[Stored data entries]
----------
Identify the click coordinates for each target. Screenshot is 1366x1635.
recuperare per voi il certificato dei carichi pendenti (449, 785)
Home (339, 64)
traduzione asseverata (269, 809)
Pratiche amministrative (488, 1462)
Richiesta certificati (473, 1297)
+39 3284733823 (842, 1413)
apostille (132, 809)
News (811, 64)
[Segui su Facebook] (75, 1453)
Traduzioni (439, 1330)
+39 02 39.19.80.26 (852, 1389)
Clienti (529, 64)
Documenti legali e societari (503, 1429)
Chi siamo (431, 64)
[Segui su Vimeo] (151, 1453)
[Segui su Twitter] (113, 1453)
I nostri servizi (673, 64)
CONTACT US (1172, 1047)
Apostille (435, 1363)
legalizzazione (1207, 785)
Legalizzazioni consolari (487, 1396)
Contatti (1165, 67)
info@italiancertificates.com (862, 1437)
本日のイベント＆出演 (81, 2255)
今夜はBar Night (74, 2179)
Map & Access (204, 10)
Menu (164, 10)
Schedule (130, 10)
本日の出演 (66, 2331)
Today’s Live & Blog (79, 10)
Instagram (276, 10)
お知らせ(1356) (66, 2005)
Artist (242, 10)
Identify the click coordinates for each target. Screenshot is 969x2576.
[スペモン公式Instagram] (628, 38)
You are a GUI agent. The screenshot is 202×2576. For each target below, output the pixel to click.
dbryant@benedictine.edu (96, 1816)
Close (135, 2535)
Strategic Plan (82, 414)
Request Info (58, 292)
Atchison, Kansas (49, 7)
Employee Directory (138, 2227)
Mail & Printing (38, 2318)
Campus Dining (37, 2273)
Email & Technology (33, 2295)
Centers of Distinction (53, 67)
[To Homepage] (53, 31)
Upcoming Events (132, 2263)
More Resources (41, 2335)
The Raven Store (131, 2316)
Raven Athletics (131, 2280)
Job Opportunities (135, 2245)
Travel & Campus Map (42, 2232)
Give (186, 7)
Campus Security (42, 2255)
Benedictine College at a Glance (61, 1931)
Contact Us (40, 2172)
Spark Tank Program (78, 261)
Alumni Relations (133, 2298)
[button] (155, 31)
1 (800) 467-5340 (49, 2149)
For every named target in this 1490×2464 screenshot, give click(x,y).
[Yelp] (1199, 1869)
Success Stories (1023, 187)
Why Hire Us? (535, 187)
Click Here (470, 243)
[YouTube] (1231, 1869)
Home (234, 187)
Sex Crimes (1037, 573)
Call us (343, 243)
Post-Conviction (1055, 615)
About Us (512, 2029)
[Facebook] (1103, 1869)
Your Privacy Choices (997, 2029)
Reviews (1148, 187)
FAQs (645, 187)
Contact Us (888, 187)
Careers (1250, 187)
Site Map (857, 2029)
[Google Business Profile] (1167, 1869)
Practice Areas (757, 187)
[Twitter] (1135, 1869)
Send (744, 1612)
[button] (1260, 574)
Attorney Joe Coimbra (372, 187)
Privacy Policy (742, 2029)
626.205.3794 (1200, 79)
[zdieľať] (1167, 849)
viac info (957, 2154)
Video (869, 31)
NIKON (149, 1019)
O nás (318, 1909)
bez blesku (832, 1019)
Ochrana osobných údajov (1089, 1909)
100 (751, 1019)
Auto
----------
[Task brief] Could you quote, exactly as they appear, the line containing "Benedictine College at a Glance (61, 1931)" and every line after it to the end of the records above?

[Answer box]
Benedictine College at a Glance (61, 1931)
Contact Us (40, 2172)
Spark Tank Program (78, 261)
Alumni Relations (133, 2298)
[button] (155, 31)
1 (800) 467-5340 (49, 2149)
For every named target in this 1490×2464 screenshot, give click(x,y).
[Yelp] (1199, 1869)
Success Stories (1023, 187)
Why Hire Us? (535, 187)
Click Here (470, 243)
[YouTube] (1231, 1869)
Home (234, 187)
Sex Crimes (1037, 573)
Call us (343, 243)
Post-Conviction (1055, 615)
About Us (512, 2029)
[Facebook] (1103, 1869)
Your Privacy Choices (997, 2029)
Reviews (1148, 187)
FAQs (645, 187)
Contact Us (888, 187)
Careers (1250, 187)
Site Map (857, 2029)
[Google Business Profile] (1167, 1869)
Practice Areas (757, 187)
[Twitter] (1135, 1869)
Send (744, 1612)
[button] (1260, 574)
Attorney Joe Coimbra (372, 187)
Privacy Policy (742, 2029)
626.205.3794 (1200, 79)
[zdieľať] (1167, 849)
viac info (957, 2154)
Video (869, 31)
NIKON (149, 1019)
O nás (318, 1909)
bez blesku (832, 1019)
Ochrana osobných údajov (1089, 1909)
100 (751, 1019)
Auto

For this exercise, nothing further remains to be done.